**TASK TO COMPLETE:** Format the listing lines from the one containing "Given: Click the Conditional Formatting icon" through the one containing "Viewport: 1456px width, 819px height.", both included, as a Markdown table with the columns Number and Line, leaving out any blank lines.

**GIVEN INFORMATION:**
■ ■ ■ ■

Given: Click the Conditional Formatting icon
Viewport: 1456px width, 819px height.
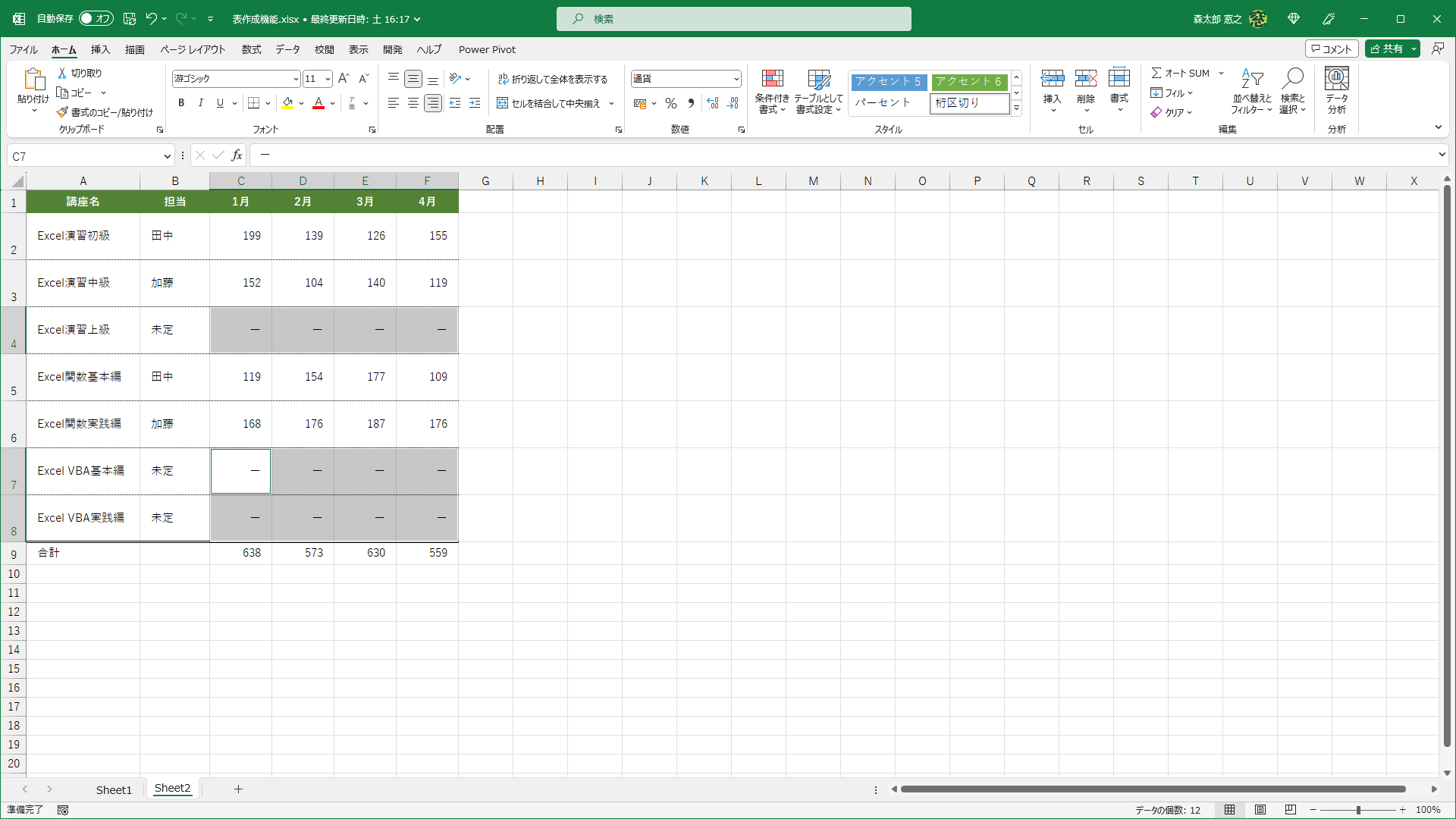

■ ■ ■ ■

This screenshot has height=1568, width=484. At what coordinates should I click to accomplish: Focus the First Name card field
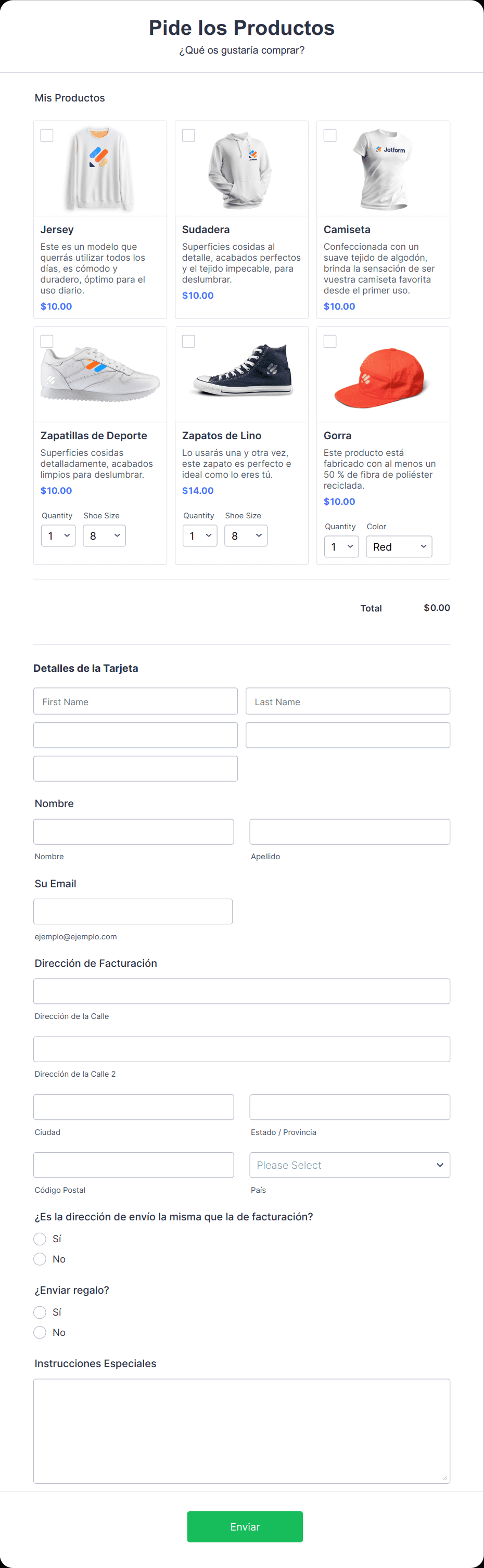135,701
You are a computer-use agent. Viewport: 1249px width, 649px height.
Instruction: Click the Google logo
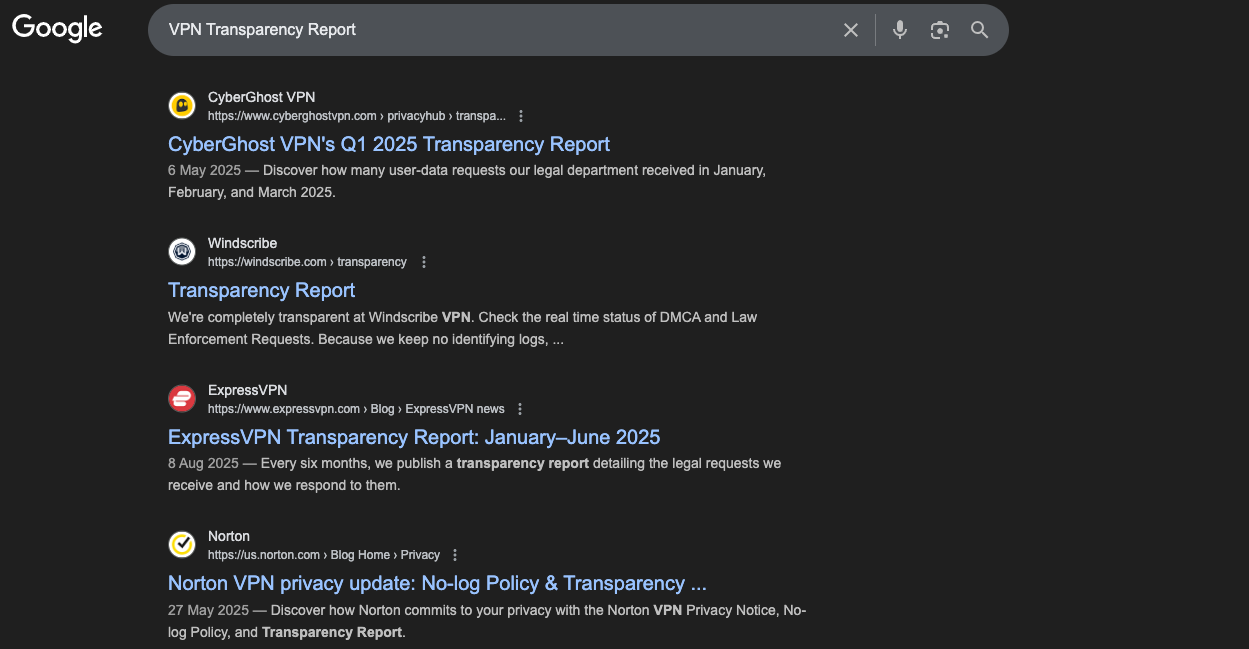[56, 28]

■ ■ ■ ■

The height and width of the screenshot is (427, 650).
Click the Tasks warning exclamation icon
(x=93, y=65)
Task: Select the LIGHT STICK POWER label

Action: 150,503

■ ■ ■ ■

**FINAL RESULT:**
| Number | Line |
|---|---|
| 1 | Given: Click the Conditional Formatting icon |
| 2 | Viewport: 1456px width, 819px height. |